Stored data entries ::
● ● ● ● ●

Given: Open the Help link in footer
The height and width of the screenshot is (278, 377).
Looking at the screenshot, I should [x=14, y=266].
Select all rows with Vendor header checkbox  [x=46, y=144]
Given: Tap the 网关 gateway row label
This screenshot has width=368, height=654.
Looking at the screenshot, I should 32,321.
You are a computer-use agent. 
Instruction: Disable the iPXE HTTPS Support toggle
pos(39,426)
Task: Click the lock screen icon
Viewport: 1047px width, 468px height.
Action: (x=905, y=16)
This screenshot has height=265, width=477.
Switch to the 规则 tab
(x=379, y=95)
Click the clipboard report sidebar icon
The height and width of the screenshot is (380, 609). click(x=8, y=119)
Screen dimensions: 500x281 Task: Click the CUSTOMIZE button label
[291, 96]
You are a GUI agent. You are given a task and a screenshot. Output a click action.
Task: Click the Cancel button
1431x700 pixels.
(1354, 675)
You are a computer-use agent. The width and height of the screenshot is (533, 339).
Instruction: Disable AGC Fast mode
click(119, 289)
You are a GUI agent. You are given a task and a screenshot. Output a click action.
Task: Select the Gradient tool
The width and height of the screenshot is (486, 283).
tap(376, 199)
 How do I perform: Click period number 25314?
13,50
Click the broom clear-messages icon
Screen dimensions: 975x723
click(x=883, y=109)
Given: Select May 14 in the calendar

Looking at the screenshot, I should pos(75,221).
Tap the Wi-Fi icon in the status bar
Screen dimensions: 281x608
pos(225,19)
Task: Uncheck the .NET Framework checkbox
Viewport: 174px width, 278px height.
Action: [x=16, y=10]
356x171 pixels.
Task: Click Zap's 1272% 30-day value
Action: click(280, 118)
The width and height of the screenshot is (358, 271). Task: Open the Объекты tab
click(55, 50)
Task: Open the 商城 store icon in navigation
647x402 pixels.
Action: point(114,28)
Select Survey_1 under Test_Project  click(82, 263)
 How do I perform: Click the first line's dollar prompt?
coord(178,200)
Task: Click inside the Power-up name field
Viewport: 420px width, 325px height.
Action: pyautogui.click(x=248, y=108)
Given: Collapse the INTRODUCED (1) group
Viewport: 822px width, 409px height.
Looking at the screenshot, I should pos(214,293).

● ● ● ● ●

BRIEF ::
Among the lines above, list those that contain the word "checkbox".

TASK ANSWER ::
Select all rows with Vendor header checkbox  [x=46, y=144]
Task: Uncheck the .NET Framework checkbox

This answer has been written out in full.